Задания:
[a] Воспроизведите без изменений фрагмент текста для чтения, начиная со слов «Где-то через год» и заканчивая словами «еще мягко сказано.».
[b] Какая группа, согласно тексту для чтения, выступала на разогреве во время гастролей по Европе в октябре и ноябре 1984 года?

Текст для чтения:
Октябрь и ноябрь 1984 года мы провели в гастролях по Европе, на этот раз взяв Bon Jovi в качестве разогревающей группы. У нас был внушительный список претендентов: Боб Сигер, Джон Мелленкамп, Том Петти, AC/DC, Judas Priest, Rush и Iron Maiden — все они были среди претендентов, которых мы рассматривали для этого турне. В то время у Bon Jovi на радио пробился небольшой хит под названием «Runaway». Джон был смышленым парнем и всегда подсаживался к нам в баре отеля и задавал вопросы о бизнесе. Ему хотелось узнать как можно больше. Теперь, когда мы сами занимались менеджментом, у нас были ответы. Ближе к концу турне ко мне подошел менеджер Bon Jovi Док МакГи: «Не хотели бы вы вместе с Джоном поработать над его следующим альбомом?» «Если вы хотите написать что-то действительно классное, — сказал я, — тебе нужен Дезмонд Чайлд». Я дал ему номер Дезмонда.
Где-то через год Дезмонд приехал ко мне домой и дал послушать Slippery When Wet, альбом, который он написал вместе с Джоном и Ричи.
Услышанное произвело на меня впечатление. После этого я позвонил Джону: «Я думаю, это будет прорывной альбом».
«Прорывной» было еще мягко сказано.
Мы выпускали один платиновый альбом за другим. Люди снова начали доверять нам. Наши концерты снова проходили с аншлагом, привлекая десятки тысяч людей. Это, конечно, не сравнится с нашими старыми добрыми деньками, но все равно не могло не радовать. Мы двигались в нужном направлении. Самое главное, что я зарабатывал деньги, занимаясь любимым делом: играл на гитаре, прыгал на сцене, орал и кривлялся.
И все же, несмотря на то что наши последние альбомы продались тиражом по два миллиона копий каждый, мы уже выбыли из главной лиги. Такие группы, как Van Halen, Def Leppard и, вскоре, Bon Jovi, продавали 10 миллионов копий своих альбомов. 10 миллионов копий своих альбомов. Несмотря на то, что мы зарабатывали деньги, нашему лейблу было плевать на KISS. Мне казалось, что наша звукозаписывающая компания ориентировалась на ребят, которые только что окончили колледж и увлекались группами Dan Reed Network. Неудивительно, что спустя 30 лет эти ребята все еще на слуху.
Когда мы давали концерты в Нью-Йорке, никто из нашей звукозаписывающей компании не удосужился прийти. Они все были в каком-то клубе в центре города на концерте группы, участники которой только что вылезли из гаража своих родителей. Ничего не имею против Dan Reed Network, меня просто бесило и даже обижало, что нас воспринимали как должное. Альбомы без макияжа стали успешными, потому что фанаты дали нам второй шанс. Но звукозаписывающая компания чихать на нас хотела.

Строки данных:
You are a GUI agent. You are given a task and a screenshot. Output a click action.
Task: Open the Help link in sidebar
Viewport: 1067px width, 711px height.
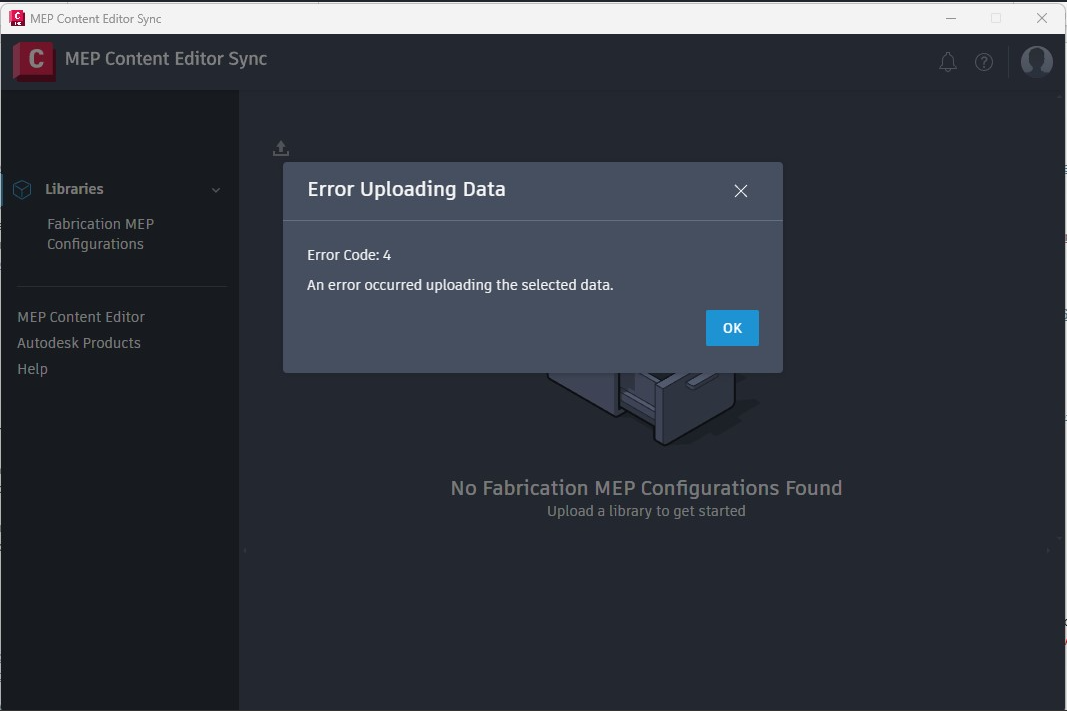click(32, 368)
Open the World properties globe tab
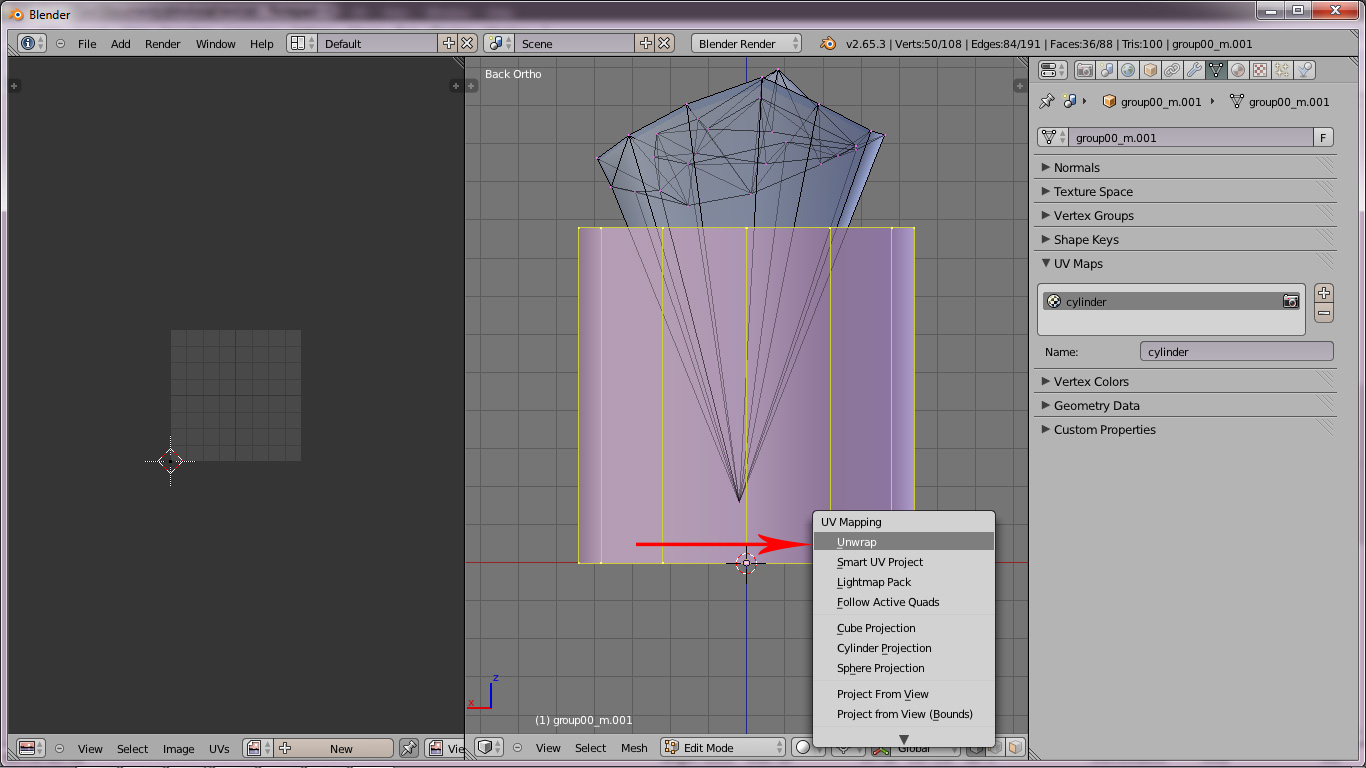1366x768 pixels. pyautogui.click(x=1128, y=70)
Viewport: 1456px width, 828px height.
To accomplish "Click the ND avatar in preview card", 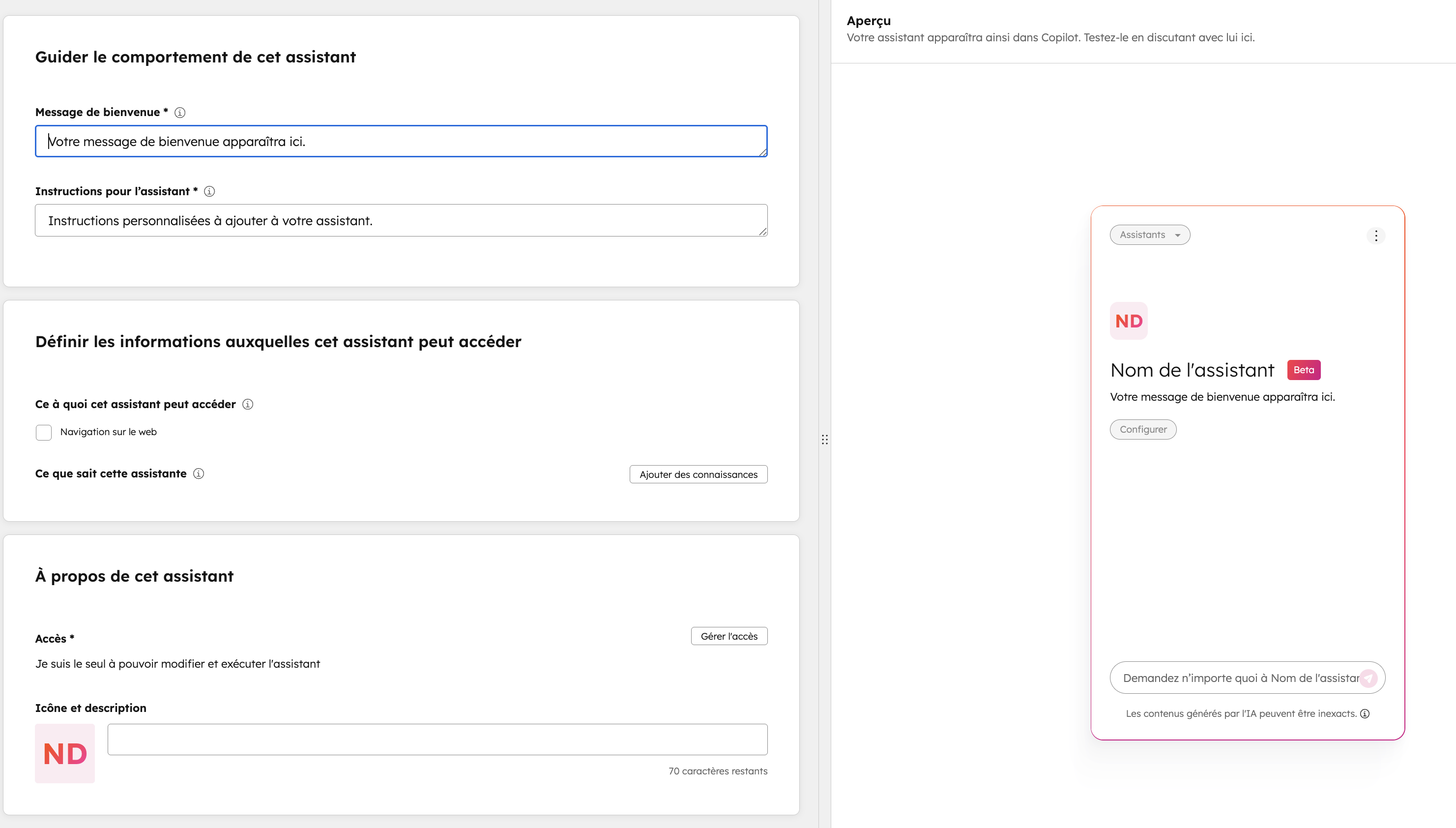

* * *

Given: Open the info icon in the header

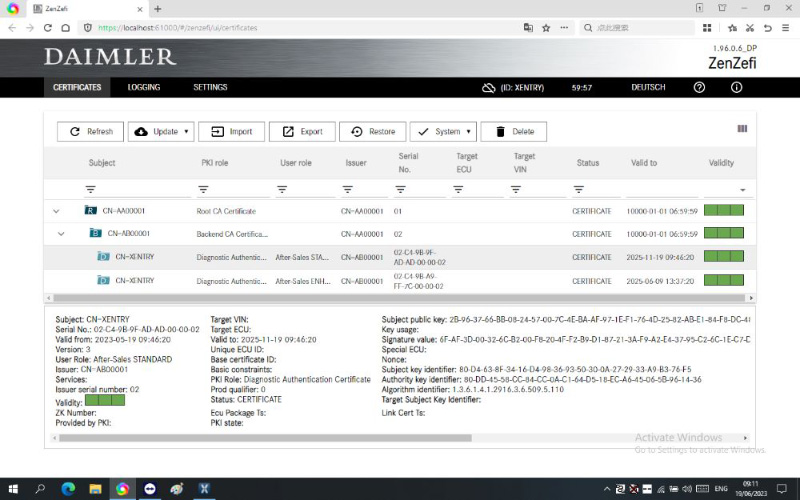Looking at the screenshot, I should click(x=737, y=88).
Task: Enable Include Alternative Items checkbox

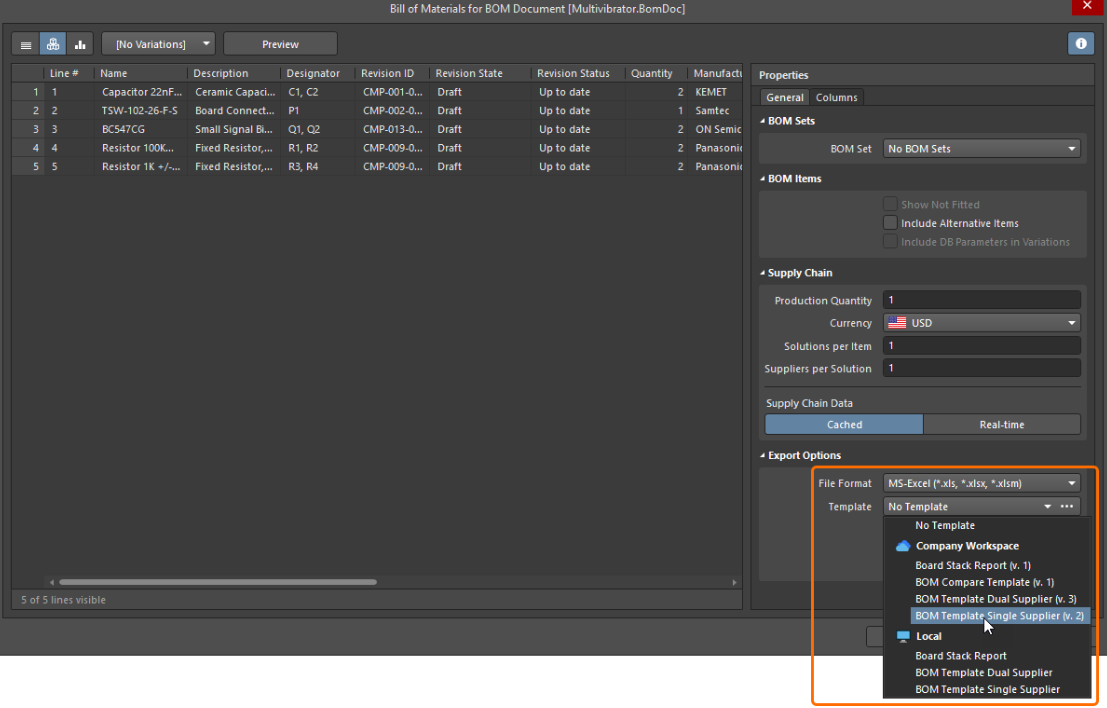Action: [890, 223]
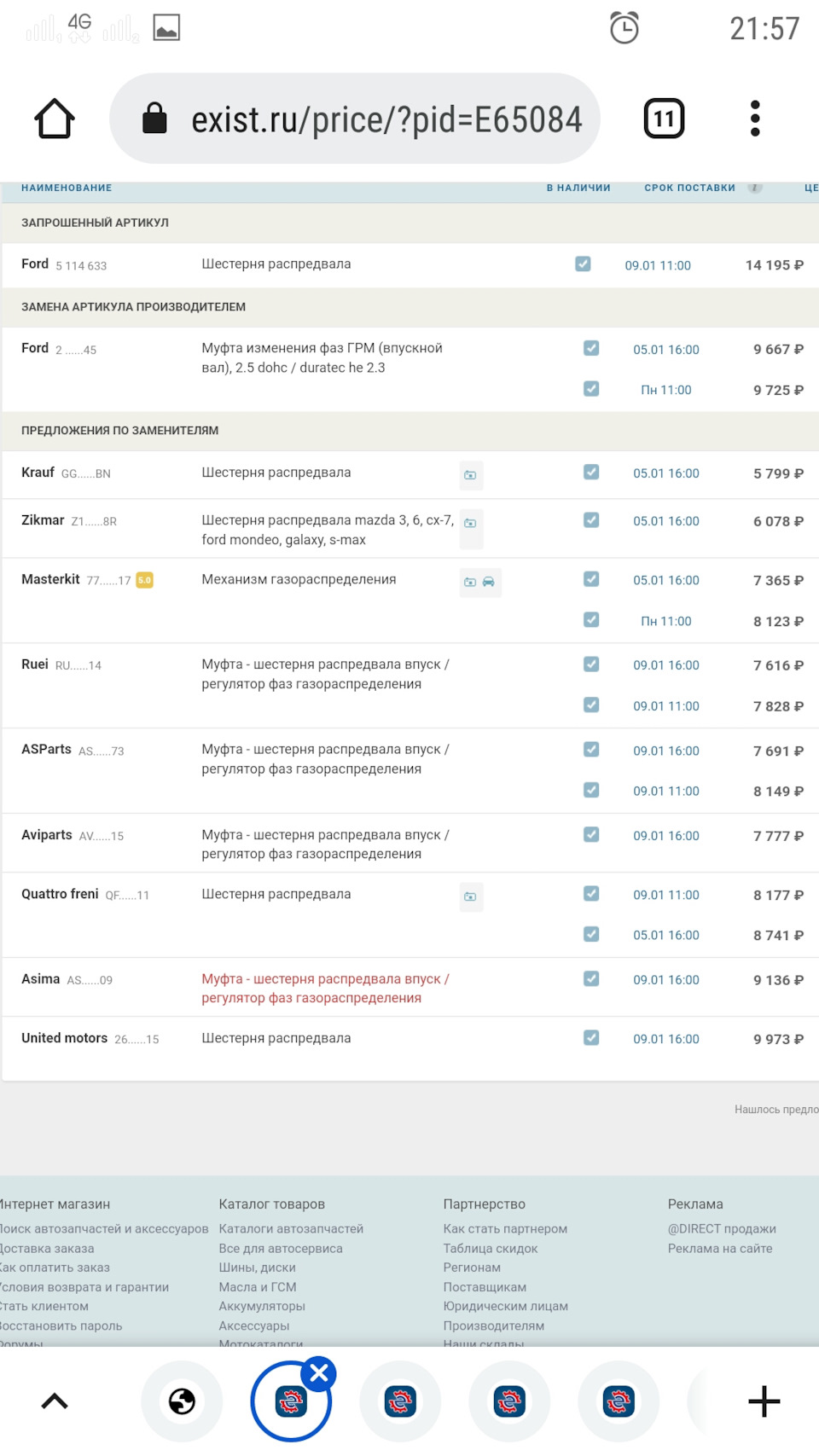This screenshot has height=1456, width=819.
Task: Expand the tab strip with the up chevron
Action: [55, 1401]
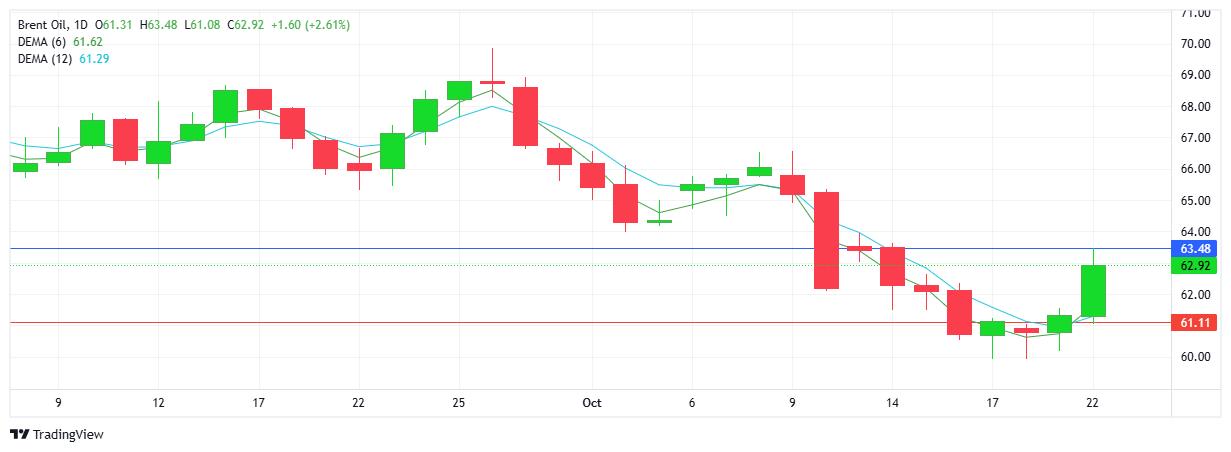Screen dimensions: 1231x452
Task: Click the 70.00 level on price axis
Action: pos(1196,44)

Ответы к заданиям:
[a]
Где-то через год Дезмонд приехал ко мне домой и дал послушать Slippery When Wet, альбом, который он написал вместе с Джоном и Ричи.
Услышанное произвело на меня впечатление. После этого я позвонил Джону: «Я думаю, это будет прорывной альбом».
«Прорывной» было еще мягко сказано.

[b] Группа Bon Jovi.